If that's all this group tries to achieve (i.e, tell people what could be done, out of a list of possible ways to deal with it, leaving both institutions and publishers with the full complexity that exists today) then is there much harmonisation -- and from that: cost savings through consistent, widely-scalabe configruation, increased usage of easily accessible resources, etc. -- to be gained?
As for the (lack of) one-size-fits-all approach: I mentioned option 3 for that: Create a bucket for SPs depending on whether they require stable personal identifiers. But maybe sometimes that is not easy to determine, give the increasing product portfolio and applications available to licensees?
My preferred choice actually would be option 4, i.e. offer the user to choice to release a stable identifier for personalization along with the required attributes for authorization, with the default that no identifier would be released.

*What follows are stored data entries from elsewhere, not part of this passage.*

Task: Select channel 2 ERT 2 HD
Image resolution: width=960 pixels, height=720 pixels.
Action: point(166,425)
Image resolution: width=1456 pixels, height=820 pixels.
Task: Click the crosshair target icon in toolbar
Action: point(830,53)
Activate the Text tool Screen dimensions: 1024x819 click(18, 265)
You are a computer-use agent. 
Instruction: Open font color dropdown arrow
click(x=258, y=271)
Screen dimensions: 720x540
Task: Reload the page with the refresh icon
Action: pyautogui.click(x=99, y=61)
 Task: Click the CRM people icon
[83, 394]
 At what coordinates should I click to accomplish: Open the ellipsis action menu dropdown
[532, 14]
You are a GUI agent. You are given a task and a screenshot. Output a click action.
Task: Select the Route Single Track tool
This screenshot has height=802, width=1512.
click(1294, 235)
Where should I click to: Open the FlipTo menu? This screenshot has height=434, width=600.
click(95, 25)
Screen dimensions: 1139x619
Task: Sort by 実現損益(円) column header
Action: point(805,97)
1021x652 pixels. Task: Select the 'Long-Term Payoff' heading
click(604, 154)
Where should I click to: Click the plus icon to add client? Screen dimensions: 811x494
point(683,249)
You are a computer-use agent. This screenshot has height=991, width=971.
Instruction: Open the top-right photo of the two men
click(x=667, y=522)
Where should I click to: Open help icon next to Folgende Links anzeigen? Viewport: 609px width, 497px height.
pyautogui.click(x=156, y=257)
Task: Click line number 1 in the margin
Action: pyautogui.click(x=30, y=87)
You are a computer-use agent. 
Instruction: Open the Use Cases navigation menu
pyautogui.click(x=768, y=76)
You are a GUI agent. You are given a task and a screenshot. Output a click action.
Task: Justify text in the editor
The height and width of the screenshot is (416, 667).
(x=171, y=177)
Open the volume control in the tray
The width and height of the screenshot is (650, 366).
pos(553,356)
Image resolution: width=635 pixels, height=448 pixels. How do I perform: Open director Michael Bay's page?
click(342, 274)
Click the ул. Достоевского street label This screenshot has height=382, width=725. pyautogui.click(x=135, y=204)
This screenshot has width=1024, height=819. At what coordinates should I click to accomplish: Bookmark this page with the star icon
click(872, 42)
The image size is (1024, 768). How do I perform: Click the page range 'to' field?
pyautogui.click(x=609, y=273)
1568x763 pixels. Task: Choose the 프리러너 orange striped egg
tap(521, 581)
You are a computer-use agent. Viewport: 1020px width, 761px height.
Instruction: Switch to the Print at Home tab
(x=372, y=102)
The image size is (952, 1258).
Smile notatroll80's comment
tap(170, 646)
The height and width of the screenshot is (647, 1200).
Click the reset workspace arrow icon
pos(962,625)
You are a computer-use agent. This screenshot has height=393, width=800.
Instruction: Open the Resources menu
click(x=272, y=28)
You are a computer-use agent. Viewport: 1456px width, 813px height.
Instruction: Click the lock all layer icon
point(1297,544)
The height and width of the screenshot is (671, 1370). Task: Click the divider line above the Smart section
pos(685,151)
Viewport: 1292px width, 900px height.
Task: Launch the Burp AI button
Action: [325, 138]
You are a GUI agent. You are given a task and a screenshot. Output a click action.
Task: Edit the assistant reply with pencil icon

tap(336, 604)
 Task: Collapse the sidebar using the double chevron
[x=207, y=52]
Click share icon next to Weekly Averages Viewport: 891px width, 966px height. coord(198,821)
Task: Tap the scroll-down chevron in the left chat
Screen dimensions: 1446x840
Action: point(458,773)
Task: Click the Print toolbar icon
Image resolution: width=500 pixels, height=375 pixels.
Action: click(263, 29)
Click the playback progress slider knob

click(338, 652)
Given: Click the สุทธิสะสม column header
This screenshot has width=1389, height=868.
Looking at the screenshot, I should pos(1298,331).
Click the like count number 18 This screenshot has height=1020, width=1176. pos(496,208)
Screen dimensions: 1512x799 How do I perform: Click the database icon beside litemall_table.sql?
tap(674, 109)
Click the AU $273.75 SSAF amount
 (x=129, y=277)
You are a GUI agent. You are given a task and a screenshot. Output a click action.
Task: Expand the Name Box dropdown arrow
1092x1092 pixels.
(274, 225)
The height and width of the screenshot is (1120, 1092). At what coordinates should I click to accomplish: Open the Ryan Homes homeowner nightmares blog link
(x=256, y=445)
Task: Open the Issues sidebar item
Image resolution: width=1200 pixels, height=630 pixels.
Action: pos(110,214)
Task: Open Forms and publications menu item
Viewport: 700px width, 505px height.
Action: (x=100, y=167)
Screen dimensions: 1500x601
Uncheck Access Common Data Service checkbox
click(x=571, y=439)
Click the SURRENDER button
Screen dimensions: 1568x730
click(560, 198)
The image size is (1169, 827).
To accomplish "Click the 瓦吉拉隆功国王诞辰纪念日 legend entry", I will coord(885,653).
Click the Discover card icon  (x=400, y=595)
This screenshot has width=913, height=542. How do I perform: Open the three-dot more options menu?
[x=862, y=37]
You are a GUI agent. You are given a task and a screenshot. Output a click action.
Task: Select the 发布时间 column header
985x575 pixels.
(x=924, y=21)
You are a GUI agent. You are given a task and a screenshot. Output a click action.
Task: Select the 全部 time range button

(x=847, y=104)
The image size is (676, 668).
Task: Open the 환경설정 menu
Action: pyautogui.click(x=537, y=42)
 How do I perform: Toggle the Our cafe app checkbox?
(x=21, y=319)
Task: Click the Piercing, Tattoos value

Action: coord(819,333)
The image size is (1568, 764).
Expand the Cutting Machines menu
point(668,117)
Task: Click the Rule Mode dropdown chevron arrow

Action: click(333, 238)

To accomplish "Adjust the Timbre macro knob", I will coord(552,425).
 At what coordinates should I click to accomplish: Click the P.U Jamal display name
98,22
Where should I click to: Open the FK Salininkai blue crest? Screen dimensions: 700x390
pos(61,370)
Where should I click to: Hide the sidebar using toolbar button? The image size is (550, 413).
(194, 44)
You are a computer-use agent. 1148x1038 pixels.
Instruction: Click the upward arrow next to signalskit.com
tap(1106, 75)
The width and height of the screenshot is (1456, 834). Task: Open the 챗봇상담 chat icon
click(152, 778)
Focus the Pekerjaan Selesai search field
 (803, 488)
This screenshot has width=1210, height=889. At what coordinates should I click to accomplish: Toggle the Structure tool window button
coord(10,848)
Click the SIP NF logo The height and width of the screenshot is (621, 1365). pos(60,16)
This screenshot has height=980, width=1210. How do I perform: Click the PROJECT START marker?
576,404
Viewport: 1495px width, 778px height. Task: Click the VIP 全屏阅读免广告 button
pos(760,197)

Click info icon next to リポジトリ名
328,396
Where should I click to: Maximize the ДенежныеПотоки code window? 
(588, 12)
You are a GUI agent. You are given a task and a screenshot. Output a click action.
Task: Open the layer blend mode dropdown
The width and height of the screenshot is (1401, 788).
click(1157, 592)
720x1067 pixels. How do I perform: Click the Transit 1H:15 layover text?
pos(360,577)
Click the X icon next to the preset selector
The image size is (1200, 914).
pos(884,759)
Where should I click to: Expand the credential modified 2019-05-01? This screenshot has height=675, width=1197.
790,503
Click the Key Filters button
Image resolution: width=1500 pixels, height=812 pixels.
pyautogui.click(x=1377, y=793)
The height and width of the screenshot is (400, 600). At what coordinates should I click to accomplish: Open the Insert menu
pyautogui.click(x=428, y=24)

Sure, but the software for doing this in a somewhat user-friendly matter isn't even released[1]. And even then it's the most technically challanging thing to achieve, and has to be done at each IDP. (Again, we're including library folks here that complain that SAML is at fault if a misconfigured IDP released name and email to publisher SPs that did not need that data.)
Cheers, -peter
[1] GakuNin recently released a version of their UAPproveJP software that can prevent the de-selection of required attributes when using the per-attribute consent feature. (You can still decide not to consent by not continuing, but if you do the required attributes will always be there. Of course that's limited to the expressivity of SAML Metadata wrt required/optional attributes, esp if in common one-out-of-several-attributes-is-required cases, but may be good enough here.) Without that per-attribute consent is pretty much unworkable, IMO, and so I don't expect to see much/any deployment of that before this new feature becomes more mainstream. And that alone might take years (and only applies to the Shibboleth software. No other commonly used SAML IDP implementation can do even that, AFAIK.)